Key Points:
- Digital asset investment products surged with $1.1 billion inflows, pushing total assets to $59 billion, the highest since early 2022.
- US Bitcoin ETFs attracted $1.1 billion last week, totaling $2.8 billion since launch, while potential Genesis sales may lead to further outflows.
- Bitcoin dominated inflows, Ethereum and Cardano followed, while minor outflows were seen in Uniswap and Short-bitcoin.
Digital asset investment products experienced significant inflows, reaching a total of $1.1 billion, contributing to a year-to-date total of $2.7 billion.
Digital Asset Investment Products Soar: $1.1 Billion Inflows Propel Market
This surge, coupled with recent price increases, propelled total assets under management to $59 billion, marking the highest level since early 2022.
The spotlight remained on the newly issued spot-based Bitcoin ETFs in the US, which garnered a net inflow of $1.1 billion last week, bringing the total since the January 11th launch to $2.8 billion. Although outflows from established entities have slowed, the potential sale of Genesis holdings worth $1.6 billion could trigger further outflows in the near future.
Meanwhile, outflows from other regions tapered off, with minor outflows recorded in Canada ($17 million) and Germany ($10 million). In contrast, Switzerland experienced inflows of $35 million last week.

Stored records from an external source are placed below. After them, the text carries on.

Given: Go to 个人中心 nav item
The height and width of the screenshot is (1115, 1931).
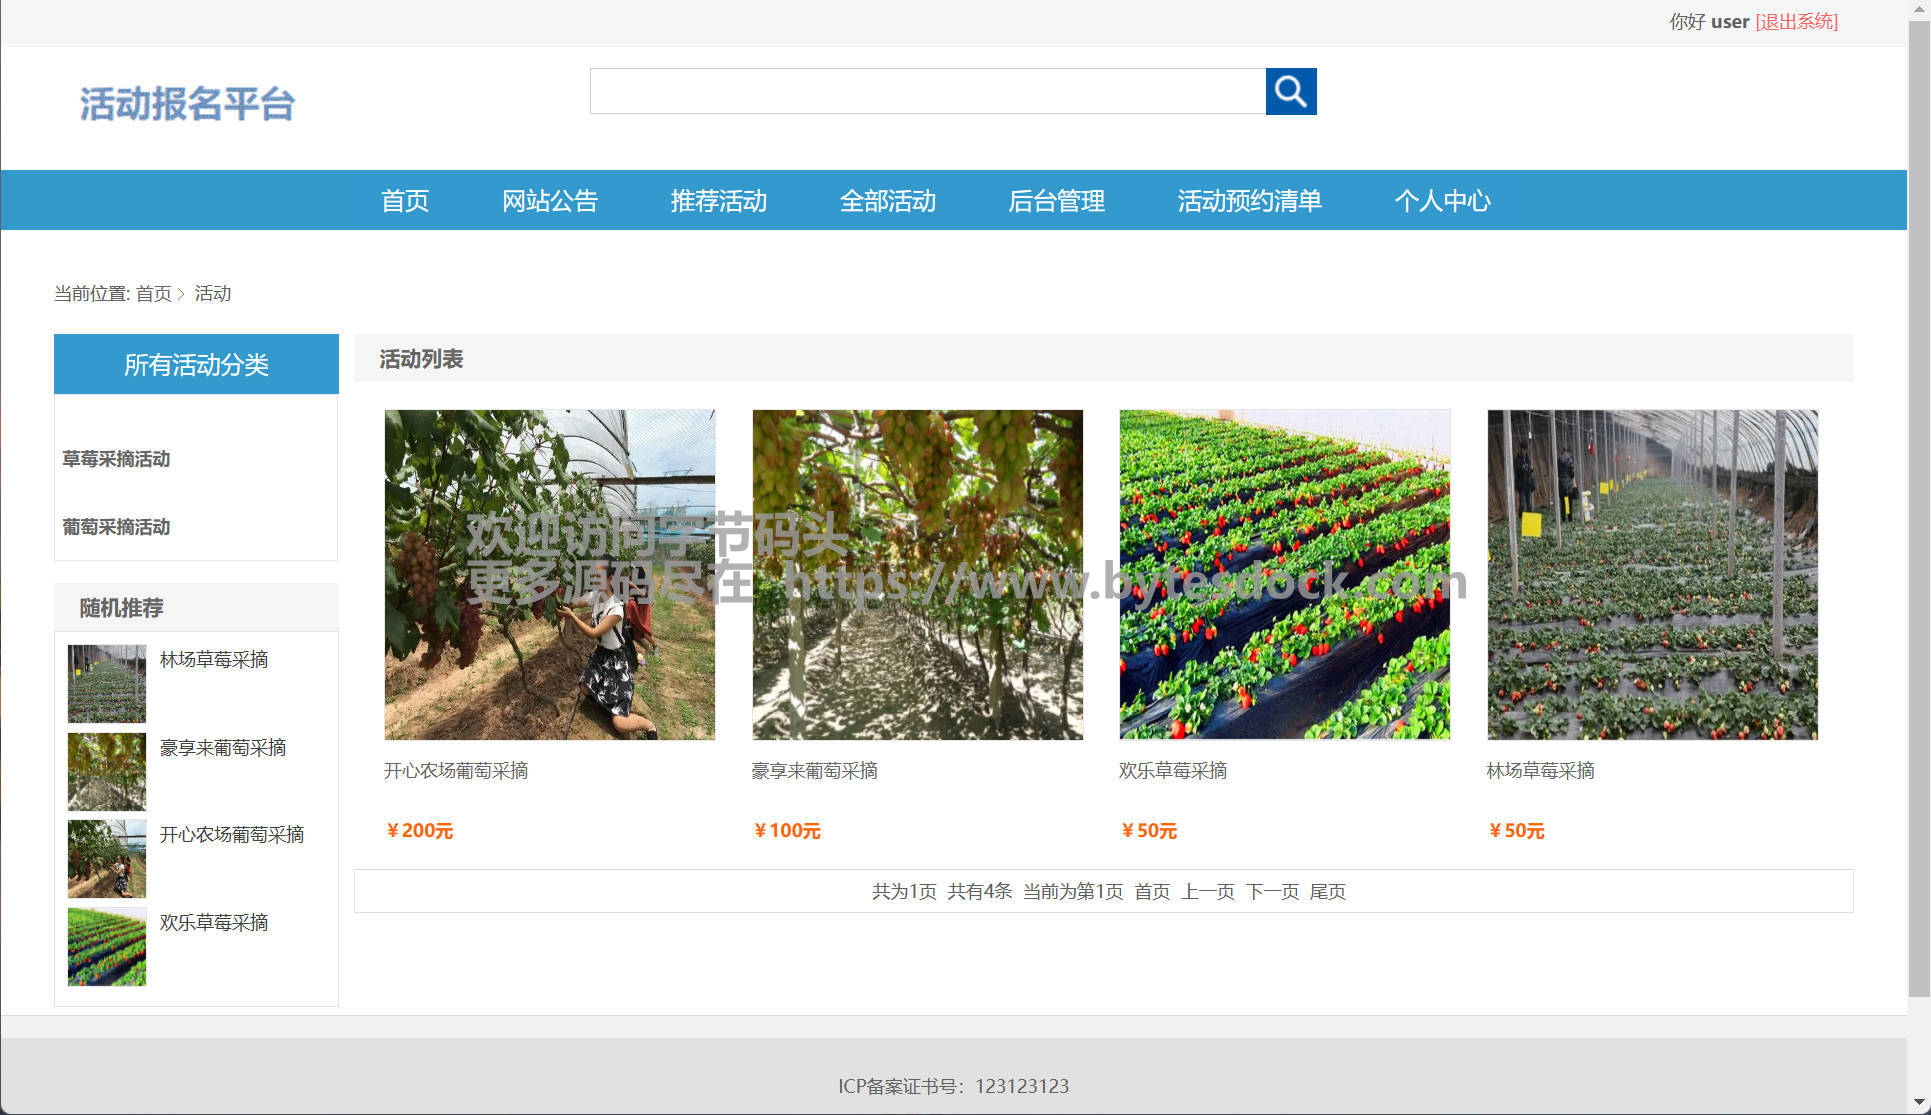Looking at the screenshot, I should (x=1442, y=201).
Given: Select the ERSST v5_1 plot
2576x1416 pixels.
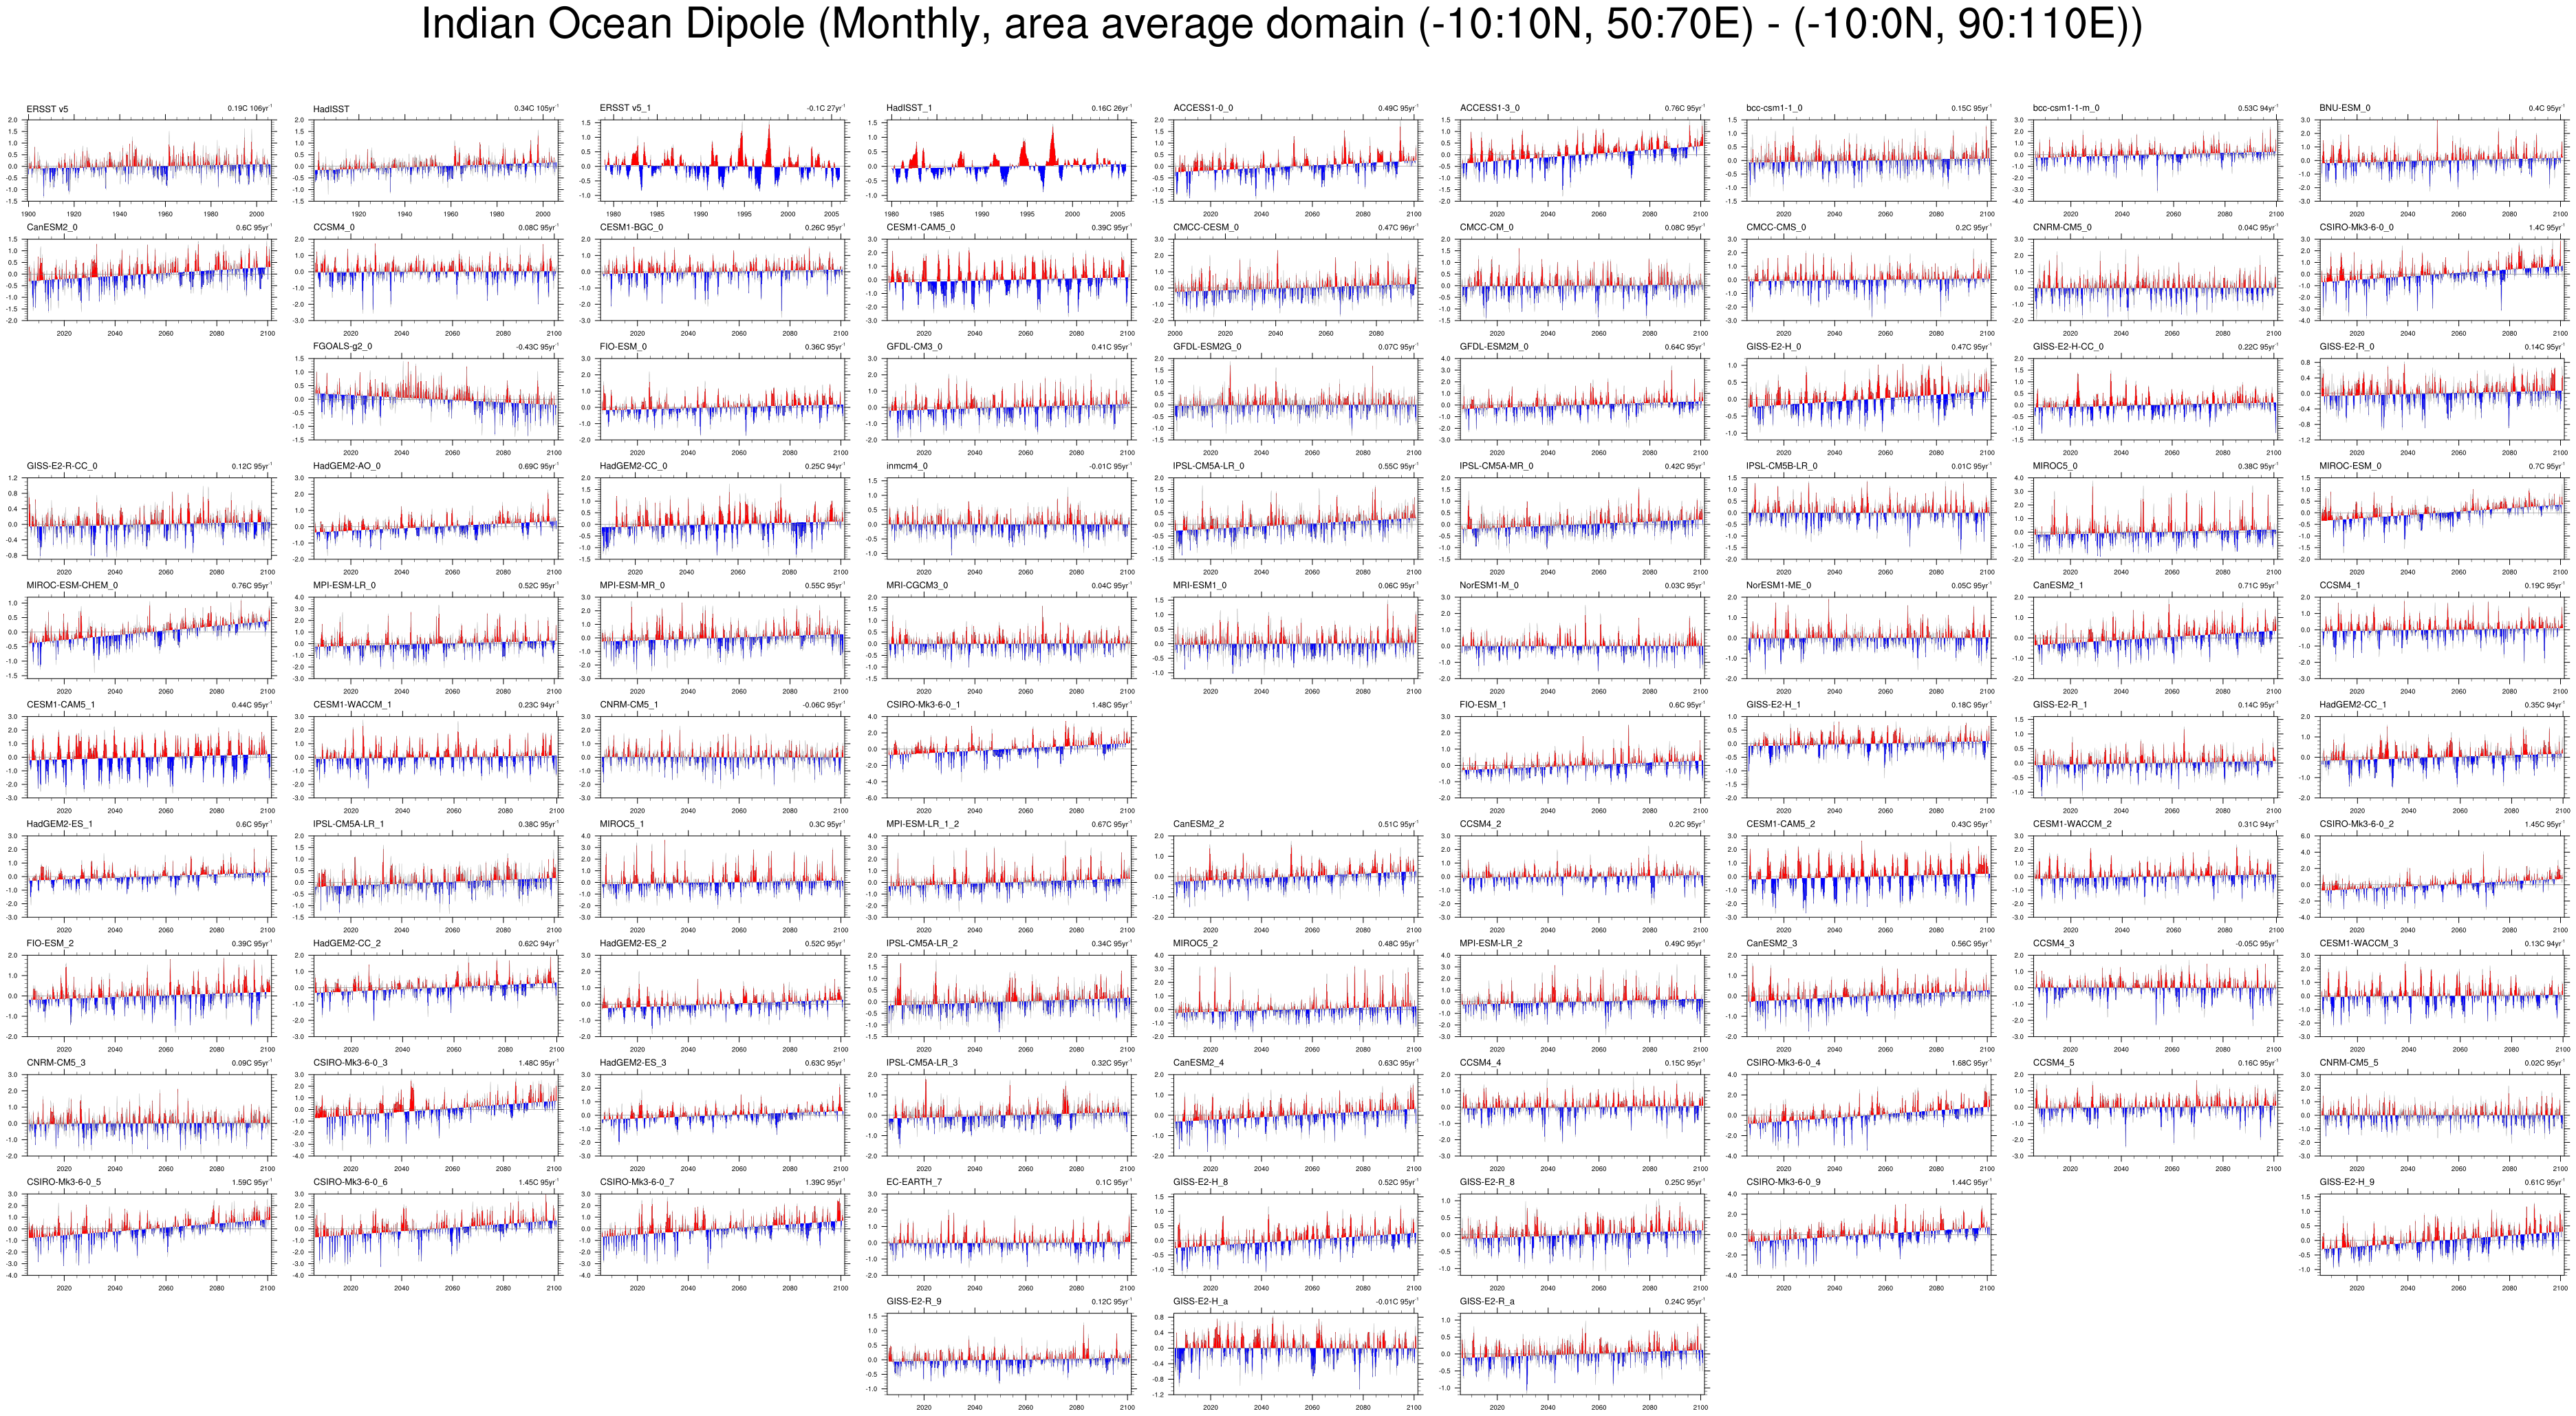Looking at the screenshot, I should tap(723, 160).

Dominance of Bitcoin Inflows: Ethereum, Cardano Gain Amidst Minor Outflows
Bitcoin dominated the inflows of digital asset investment products, capturing nearly 98% of the total, while the upward trend also bolstered sentiment for Ethereum and Cardano, attracting $16 million and $6 million, respectively. Minor inflows were observed in Avalanche ($0.5 million), Polygon ($0.4 million), and Tron ($0.4 million).
Conversely, Uniswap and Short-Bitcoin witnessed minor outflows, totaling $0.5 million and $0.4 million, respectively.
Although blockchain equities experienced outflows, the bulk stemmed from one issuer ($67 million), while other issuers collectively received inflows totaling $19 million.